Technical parameters: The

boost circuit is composed of MOSFET (600V/45 mΩ) and SiC diode.
The bypass diode is mainly used to bypass the Boost circuit when the input exceeds the rated load, thereby improving the overall efficiency of the inverter.
The upper arm of the H bridge uses IGBT (600V/75A) and SiC diode, and the lower arm uses MOSFET (600V/45 mΩ).

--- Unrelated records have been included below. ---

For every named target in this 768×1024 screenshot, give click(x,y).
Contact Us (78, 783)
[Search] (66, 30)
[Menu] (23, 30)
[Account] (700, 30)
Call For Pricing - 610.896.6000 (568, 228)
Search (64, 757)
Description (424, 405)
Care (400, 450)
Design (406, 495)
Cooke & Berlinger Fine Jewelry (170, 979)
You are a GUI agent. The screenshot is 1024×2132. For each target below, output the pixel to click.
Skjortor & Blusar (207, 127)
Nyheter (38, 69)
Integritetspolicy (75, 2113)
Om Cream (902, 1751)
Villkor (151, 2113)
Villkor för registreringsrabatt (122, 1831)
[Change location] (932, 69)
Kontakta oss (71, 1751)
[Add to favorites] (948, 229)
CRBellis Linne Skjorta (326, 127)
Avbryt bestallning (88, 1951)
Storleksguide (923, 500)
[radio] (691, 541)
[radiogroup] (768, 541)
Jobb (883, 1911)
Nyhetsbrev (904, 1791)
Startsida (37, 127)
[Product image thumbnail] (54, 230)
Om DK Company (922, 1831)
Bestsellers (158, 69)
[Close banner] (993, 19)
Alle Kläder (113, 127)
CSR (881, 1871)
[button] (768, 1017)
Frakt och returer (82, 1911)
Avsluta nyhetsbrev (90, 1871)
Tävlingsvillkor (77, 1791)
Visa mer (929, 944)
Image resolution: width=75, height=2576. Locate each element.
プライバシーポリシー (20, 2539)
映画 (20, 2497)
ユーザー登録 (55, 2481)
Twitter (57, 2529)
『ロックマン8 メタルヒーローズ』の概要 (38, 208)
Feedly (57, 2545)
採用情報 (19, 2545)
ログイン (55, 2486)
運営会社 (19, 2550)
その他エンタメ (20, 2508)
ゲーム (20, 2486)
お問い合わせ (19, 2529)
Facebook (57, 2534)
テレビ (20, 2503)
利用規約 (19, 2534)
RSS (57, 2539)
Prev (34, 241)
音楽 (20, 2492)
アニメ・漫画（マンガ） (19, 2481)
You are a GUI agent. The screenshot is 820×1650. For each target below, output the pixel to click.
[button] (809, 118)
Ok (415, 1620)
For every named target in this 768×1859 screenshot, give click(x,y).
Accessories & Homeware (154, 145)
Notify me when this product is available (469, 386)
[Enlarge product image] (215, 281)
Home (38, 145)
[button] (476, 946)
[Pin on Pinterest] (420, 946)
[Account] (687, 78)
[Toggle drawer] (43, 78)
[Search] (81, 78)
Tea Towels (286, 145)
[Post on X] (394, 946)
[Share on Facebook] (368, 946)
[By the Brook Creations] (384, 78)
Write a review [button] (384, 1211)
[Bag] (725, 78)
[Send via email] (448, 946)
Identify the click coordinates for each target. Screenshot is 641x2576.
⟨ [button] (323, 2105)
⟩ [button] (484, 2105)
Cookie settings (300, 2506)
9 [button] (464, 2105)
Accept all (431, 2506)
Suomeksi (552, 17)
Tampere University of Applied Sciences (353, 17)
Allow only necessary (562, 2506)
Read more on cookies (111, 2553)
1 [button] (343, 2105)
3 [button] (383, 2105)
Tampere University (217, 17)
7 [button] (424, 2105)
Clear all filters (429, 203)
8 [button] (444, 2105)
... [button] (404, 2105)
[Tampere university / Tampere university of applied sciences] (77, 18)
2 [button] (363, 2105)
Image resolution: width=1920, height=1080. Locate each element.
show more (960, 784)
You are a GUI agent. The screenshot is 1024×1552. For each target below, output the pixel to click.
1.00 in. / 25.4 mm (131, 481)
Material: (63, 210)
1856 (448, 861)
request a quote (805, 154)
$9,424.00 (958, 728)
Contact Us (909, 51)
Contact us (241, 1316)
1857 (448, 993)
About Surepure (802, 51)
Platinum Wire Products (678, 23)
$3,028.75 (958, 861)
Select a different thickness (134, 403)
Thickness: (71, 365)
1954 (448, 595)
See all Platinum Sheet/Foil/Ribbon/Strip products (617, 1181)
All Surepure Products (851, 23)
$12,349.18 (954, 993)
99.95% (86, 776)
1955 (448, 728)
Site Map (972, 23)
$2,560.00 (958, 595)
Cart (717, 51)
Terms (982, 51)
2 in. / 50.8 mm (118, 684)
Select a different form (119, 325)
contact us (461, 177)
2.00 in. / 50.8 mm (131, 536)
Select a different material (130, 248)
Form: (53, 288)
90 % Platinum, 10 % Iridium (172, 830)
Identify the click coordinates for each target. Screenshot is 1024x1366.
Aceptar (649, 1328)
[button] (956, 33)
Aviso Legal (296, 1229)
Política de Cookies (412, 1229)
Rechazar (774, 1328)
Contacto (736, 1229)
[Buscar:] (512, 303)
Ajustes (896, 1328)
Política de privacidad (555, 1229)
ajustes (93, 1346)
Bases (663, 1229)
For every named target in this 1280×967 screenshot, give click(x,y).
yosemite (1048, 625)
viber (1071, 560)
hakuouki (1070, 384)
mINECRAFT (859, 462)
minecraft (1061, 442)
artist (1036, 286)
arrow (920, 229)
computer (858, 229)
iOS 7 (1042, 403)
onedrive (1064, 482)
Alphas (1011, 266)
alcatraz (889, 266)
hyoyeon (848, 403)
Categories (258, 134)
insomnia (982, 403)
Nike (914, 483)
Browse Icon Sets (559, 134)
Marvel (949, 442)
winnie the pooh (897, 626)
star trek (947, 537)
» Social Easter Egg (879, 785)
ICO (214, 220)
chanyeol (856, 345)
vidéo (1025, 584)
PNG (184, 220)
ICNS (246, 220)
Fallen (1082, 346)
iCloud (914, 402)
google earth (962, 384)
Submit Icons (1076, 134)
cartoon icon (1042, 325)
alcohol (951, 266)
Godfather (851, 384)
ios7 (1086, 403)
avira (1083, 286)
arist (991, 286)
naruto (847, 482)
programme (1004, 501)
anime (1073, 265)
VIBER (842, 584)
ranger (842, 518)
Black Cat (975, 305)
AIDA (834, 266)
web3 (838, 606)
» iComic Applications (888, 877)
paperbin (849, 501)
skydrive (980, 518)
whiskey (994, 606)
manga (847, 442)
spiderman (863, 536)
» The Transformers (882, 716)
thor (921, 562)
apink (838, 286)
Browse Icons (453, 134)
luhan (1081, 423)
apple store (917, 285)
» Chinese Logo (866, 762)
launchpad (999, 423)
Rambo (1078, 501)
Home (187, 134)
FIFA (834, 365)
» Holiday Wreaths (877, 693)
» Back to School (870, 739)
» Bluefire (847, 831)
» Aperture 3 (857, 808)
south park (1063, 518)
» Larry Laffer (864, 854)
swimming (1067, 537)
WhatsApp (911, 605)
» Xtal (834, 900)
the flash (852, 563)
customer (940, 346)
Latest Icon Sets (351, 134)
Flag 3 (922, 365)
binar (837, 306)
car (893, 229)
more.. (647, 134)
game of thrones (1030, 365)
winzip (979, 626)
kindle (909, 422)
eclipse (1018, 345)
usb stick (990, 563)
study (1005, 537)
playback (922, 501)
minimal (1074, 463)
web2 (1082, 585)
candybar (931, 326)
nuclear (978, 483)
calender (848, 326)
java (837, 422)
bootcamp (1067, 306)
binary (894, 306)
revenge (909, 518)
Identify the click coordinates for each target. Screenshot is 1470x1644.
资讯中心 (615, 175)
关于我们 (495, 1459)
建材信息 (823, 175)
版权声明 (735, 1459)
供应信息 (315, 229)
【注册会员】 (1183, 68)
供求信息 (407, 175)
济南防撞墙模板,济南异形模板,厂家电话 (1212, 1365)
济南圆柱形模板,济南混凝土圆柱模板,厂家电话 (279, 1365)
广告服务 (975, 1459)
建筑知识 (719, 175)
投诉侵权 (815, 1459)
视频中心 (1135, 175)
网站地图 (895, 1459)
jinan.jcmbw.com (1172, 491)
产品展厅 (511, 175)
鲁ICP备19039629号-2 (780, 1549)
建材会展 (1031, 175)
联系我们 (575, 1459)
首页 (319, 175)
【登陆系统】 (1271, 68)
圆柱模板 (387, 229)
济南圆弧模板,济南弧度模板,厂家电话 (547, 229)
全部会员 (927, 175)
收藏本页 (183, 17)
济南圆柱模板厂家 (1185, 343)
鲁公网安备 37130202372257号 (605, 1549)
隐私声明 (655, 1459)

The module has an internal integrated temperature detection resistor

. Let's analyze the emitter open circuit topology shown in Figure 14. When the MOSFET of the lower arm is working, the diode connected in anti-parallel with the IGBT of the upper arm does not work due to the effect of the filter inductor. In this way, MOSFET can also be used in the upper arm to improve the efficiency of the inverter when the load is light. The simulation results show that at a rated power output of 2kW, the European efficiency of this photovoltaic inverter can be increased by 0.2%, so that the efficiency reaches 99.4%. In actual applications, this topology will improve efficiency more, because the simulation results are obtained under the assumption that the chip junction temperature is 125℃, but due to the large size of MOSFET and the fact that photovoltaic inverters often work under light load, the MOSFET chip junction temperature is much lower than 125℃, so the on-resistance RDS-on of MOSFET in actual operation will be lower than the value in simulation, and the loss will be smaller accordingly. How to solve the problem of reactive power? The only way to handle reactive power with this circuit topology is to use FRED-FET, but the on-resistance RDS-on of these devices is usually very high. Another disadvantage is that its reverse recovery characteristics are poor, which affects the performance during reactive compensation and bidirectional conversion. However, in some special applications, if reactive power must be used to measure line impedance or protect certain components, the topology shown in Figure 16 will meet the above requirements.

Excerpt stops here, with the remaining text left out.